INSTRUCTIONS TO FOLLOW:
A precise repetition of every line below is the required answer.

(Dataset entries)
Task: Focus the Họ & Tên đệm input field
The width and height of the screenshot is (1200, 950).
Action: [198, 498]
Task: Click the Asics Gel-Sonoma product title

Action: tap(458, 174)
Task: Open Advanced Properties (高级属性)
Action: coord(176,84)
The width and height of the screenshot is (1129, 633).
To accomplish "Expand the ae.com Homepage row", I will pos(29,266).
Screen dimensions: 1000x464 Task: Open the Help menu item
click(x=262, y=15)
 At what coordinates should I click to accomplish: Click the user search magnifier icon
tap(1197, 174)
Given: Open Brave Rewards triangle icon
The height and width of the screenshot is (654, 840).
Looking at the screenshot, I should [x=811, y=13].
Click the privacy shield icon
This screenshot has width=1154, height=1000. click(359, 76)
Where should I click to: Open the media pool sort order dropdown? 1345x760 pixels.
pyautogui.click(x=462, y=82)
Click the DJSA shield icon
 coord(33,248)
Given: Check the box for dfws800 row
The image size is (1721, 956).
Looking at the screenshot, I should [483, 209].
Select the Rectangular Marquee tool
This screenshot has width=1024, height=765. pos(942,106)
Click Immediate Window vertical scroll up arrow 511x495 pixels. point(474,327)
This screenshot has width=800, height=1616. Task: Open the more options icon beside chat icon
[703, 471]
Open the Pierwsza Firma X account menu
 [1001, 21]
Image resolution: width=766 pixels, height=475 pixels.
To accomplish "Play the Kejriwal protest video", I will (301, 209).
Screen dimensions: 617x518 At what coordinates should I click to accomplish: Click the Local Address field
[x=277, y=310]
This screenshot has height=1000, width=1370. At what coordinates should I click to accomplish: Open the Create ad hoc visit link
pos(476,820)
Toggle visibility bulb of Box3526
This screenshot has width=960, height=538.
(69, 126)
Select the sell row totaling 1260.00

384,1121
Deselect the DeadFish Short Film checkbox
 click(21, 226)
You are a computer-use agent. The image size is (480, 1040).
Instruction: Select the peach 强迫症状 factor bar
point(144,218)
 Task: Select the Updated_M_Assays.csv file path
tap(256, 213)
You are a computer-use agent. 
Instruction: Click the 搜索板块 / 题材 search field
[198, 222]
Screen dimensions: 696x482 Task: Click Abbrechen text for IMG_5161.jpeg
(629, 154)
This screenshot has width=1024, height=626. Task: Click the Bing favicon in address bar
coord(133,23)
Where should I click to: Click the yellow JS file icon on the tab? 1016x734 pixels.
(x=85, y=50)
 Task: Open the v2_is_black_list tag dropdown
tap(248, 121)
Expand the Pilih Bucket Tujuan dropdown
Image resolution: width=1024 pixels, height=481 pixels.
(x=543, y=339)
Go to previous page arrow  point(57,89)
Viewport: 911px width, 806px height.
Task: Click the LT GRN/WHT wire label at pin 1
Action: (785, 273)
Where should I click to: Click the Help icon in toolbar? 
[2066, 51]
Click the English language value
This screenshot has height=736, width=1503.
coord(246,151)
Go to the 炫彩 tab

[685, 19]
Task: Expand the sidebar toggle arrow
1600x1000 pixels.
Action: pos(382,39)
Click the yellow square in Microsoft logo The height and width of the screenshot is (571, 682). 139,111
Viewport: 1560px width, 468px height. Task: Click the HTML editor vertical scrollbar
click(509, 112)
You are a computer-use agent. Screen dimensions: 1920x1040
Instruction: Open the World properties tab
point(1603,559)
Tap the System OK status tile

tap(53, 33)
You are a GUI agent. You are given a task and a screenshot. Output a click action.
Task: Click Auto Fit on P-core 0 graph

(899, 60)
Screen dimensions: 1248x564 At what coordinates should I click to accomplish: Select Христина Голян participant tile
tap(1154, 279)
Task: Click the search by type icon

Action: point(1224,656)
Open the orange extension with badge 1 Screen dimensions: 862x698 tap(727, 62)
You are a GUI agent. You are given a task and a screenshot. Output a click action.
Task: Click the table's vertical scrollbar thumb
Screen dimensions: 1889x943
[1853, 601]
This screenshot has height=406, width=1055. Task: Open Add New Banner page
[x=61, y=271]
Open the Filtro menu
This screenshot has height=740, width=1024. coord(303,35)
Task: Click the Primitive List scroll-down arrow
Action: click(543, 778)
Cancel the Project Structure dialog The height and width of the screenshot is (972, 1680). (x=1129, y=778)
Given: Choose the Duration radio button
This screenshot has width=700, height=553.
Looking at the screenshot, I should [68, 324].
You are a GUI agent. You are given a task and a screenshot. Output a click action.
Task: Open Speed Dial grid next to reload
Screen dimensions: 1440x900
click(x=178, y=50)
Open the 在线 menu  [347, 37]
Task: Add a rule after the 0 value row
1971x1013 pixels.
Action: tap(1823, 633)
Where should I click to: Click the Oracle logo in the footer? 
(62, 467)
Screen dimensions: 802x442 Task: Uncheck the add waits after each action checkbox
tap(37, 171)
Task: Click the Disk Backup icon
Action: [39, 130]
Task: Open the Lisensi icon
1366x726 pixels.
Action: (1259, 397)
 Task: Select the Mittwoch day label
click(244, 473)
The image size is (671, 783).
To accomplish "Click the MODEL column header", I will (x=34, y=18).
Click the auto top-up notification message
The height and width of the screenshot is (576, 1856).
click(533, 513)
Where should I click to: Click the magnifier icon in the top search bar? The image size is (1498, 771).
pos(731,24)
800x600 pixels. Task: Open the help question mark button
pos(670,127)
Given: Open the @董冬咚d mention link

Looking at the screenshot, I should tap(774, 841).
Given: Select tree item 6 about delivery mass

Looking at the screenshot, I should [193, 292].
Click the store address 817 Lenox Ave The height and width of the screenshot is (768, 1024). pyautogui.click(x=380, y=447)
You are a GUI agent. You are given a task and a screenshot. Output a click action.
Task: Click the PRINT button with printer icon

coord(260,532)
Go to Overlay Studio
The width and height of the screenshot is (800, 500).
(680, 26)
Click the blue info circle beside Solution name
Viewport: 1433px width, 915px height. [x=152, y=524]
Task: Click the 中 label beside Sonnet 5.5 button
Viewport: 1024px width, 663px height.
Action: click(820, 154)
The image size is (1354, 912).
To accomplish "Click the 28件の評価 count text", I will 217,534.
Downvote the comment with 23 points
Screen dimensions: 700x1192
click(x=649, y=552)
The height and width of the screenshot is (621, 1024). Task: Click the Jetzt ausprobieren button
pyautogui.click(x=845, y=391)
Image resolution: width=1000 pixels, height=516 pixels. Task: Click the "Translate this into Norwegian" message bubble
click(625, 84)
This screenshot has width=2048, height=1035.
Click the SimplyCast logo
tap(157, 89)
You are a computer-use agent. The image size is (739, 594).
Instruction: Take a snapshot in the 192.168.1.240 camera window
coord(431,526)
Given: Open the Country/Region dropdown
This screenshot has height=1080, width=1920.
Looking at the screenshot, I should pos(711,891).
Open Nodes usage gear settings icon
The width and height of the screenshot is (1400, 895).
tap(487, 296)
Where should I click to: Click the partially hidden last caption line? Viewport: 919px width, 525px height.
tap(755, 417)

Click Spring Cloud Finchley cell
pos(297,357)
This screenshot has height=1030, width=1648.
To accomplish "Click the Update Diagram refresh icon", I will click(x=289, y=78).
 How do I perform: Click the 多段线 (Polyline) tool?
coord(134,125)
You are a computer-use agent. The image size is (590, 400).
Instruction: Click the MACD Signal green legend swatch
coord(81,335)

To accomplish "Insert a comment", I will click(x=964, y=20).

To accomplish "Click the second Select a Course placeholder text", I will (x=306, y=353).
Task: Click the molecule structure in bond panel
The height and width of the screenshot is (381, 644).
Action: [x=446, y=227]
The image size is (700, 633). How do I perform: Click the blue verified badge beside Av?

TASK SOLUTION:
Task: Focus the Họ & Tên đệm input field
The width and height of the screenshot is (1200, 950).
Action: [198, 498]
Task: Click the Asics Gel-Sonoma product title

Action: tap(458, 174)
Task: Open Advanced Properties (高级属性)
Action: coord(176,84)
The width and height of the screenshot is (1129, 633).
To accomplish "Expand the ae.com Homepage row", I will pos(29,266).
Screen dimensions: 1000x464 Task: Open the Help menu item
click(x=262, y=15)
 At what coordinates should I click to accomplish: Click the user search magnifier icon
tap(1197, 174)
Given: Open Brave Rewards triangle icon
The height and width of the screenshot is (654, 840).
Looking at the screenshot, I should [x=811, y=13].
Click the privacy shield icon
This screenshot has width=1154, height=1000. click(359, 76)
Where should I click to: Open the media pool sort order dropdown? 1345x760 pixels.
pyautogui.click(x=462, y=82)
Click the DJSA shield icon
 coord(33,248)
Given: Check the box for dfws800 row
The image size is (1721, 956).
Looking at the screenshot, I should [483, 209].
Select the Rectangular Marquee tool
This screenshot has width=1024, height=765. pos(942,106)
Click Immediate Window vertical scroll up arrow 511x495 pixels. point(474,327)
This screenshot has width=800, height=1616. Task: Open the more options icon beside chat icon
[703, 471]
Open the Pierwsza Firma X account menu
 [1001, 21]
Image resolution: width=766 pixels, height=475 pixels.
To accomplish "Play the Kejriwal protest video", I will (301, 209).
Screen dimensions: 617x518 At what coordinates should I click to accomplish: Click the Local Address field
[x=277, y=310]
This screenshot has height=1000, width=1370. At what coordinates should I click to accomplish: Open the Create ad hoc visit link
pos(476,820)
Toggle visibility bulb of Box3526
This screenshot has width=960, height=538.
(69, 126)
Select the sell row totaling 1260.00

384,1121
Deselect the DeadFish Short Film checkbox
 click(21, 226)
You are a computer-use agent. The image size is (480, 1040).
Instruction: Select the peach 强迫症状 factor bar
point(144,218)
 Task: Select the Updated_M_Assays.csv file path
tap(256, 213)
You are a computer-use agent. 
Instruction: Click the 搜索板块 / 题材 search field
[198, 222]
Screen dimensions: 696x482 Task: Click Abbrechen text for IMG_5161.jpeg
(629, 154)
This screenshot has width=1024, height=626. Task: Click the Bing favicon in address bar
coord(133,23)
Where should I click to: Click the yellow JS file icon on the tab? 1016x734 pixels.
(x=85, y=50)
 Task: Open the v2_is_black_list tag dropdown
tap(248, 121)
Expand the Pilih Bucket Tujuan dropdown
Image resolution: width=1024 pixels, height=481 pixels.
(x=543, y=339)
Go to previous page arrow  point(57,89)
Viewport: 911px width, 806px height.
Task: Click the LT GRN/WHT wire label at pin 1
Action: (785, 273)
Where should I click to: Click the Help icon in toolbar? 
[2066, 51]
Click the English language value
This screenshot has height=736, width=1503.
coord(246,151)
Go to the 炫彩 tab

[685, 19]
Task: Expand the sidebar toggle arrow
1600x1000 pixels.
Action: pos(382,39)
Click the yellow square in Microsoft logo The height and width of the screenshot is (571, 682). 139,111
Viewport: 1560px width, 468px height. Task: Click the HTML editor vertical scrollbar
click(509, 112)
You are a computer-use agent. Screen dimensions: 1920x1040
Instruction: Open the World properties tab
point(1603,559)
Tap the System OK status tile

tap(53, 33)
You are a GUI agent. You are given a task and a screenshot. Output a click action.
Task: Click Auto Fit on P-core 0 graph

(899, 60)
Screen dimensions: 1248x564 At what coordinates should I click to accomplish: Select Христина Голян participant tile
tap(1154, 279)
Task: Click the search by type icon

Action: point(1224,656)
Open the orange extension with badge 1 Screen dimensions: 862x698 tap(727, 62)
You are a GUI agent. You are given a task and a screenshot. Output a click action.
Task: Click the table's vertical scrollbar thumb
Screen dimensions: 1889x943
[1853, 601]
This screenshot has height=406, width=1055. Task: Open Add New Banner page
[x=61, y=271]
Open the Filtro menu
This screenshot has height=740, width=1024. coord(303,35)
Task: Click the Primitive List scroll-down arrow
Action: click(543, 778)
Cancel the Project Structure dialog The height and width of the screenshot is (972, 1680). (x=1129, y=778)
Given: Choose the Duration radio button
This screenshot has width=700, height=553.
Looking at the screenshot, I should [68, 324].
You are a GUI agent. You are given a task and a screenshot. Output a click action.
Task: Open Speed Dial grid next to reload
Screen dimensions: 1440x900
click(x=178, y=50)
Open the 在线 menu  [347, 37]
Task: Add a rule after the 0 value row
1971x1013 pixels.
Action: tap(1823, 633)
Where should I click to: Click the Oracle logo in the footer? 
(62, 467)
Screen dimensions: 802x442 Task: Uncheck the add waits after each action checkbox
tap(37, 171)
Task: Click the Disk Backup icon
Action: [39, 130]
Task: Open the Lisensi icon
1366x726 pixels.
Action: (1259, 397)
 Task: Select the Mittwoch day label
click(244, 473)
The image size is (671, 783).
To accomplish "Click the MODEL column header", I will (x=34, y=18).
Click the auto top-up notification message
The height and width of the screenshot is (576, 1856).
click(533, 513)
Where should I click to: Click the magnifier icon in the top search bar? The image size is (1498, 771).
pos(731,24)
800x600 pixels. Task: Open the help question mark button
pos(670,127)
Given: Open the @董冬咚d mention link

Looking at the screenshot, I should tap(774, 841).
Given: Select tree item 6 about delivery mass

Looking at the screenshot, I should [193, 292].
Click the store address 817 Lenox Ave The height and width of the screenshot is (768, 1024). pyautogui.click(x=380, y=447)
You are a GUI agent. You are given a task and a screenshot. Output a click action.
Task: Click the PRINT button with printer icon

coord(260,532)
Go to Overlay Studio
The width and height of the screenshot is (800, 500).
(680, 26)
Click the blue info circle beside Solution name
Viewport: 1433px width, 915px height. [x=152, y=524]
Task: Click the 中 label beside Sonnet 5.5 button
Viewport: 1024px width, 663px height.
Action: click(820, 154)
The image size is (1354, 912).
To accomplish "Click the 28件の評価 count text", I will 217,534.
Downvote the comment with 23 points
Screen dimensions: 700x1192
click(x=649, y=552)
The height and width of the screenshot is (621, 1024). Task: Click the Jetzt ausprobieren button
pyautogui.click(x=845, y=391)
Image resolution: width=1000 pixels, height=516 pixels. Task: Click the "Translate this into Norwegian" message bubble
click(625, 84)
This screenshot has width=2048, height=1035.
Click the SimplyCast logo
tap(157, 89)
You are a computer-use agent. The image size is (739, 594).
Instruction: Take a snapshot in the 192.168.1.240 camera window
coord(431,526)
Given: Open the Country/Region dropdown
This screenshot has height=1080, width=1920.
Looking at the screenshot, I should pos(711,891).
Open Nodes usage gear settings icon
The width and height of the screenshot is (1400, 895).
tap(487, 296)
Where should I click to: Click the partially hidden last caption line? Viewport: 919px width, 525px height.
tap(755, 417)

Click Spring Cloud Finchley cell
pos(297,357)
This screenshot has height=1030, width=1648.
To accomplish "Click the Update Diagram refresh icon", I will click(x=289, y=78).
 How do I perform: Click the 多段线 (Polyline) tool?
coord(134,125)
You are a computer-use agent. The image size is (590, 400).
Instruction: Click the MACD Signal green legend swatch
coord(81,335)

To accomplish "Insert a comment", I will click(x=964, y=20).

To accomplish "Click the second Select a Course placeholder text", I will (x=306, y=353).
Task: Click the molecule structure in bond panel
The height and width of the screenshot is (381, 644).
Action: [x=446, y=227]
The image size is (700, 633). How do I perform: Click the blue verified badge beside Av?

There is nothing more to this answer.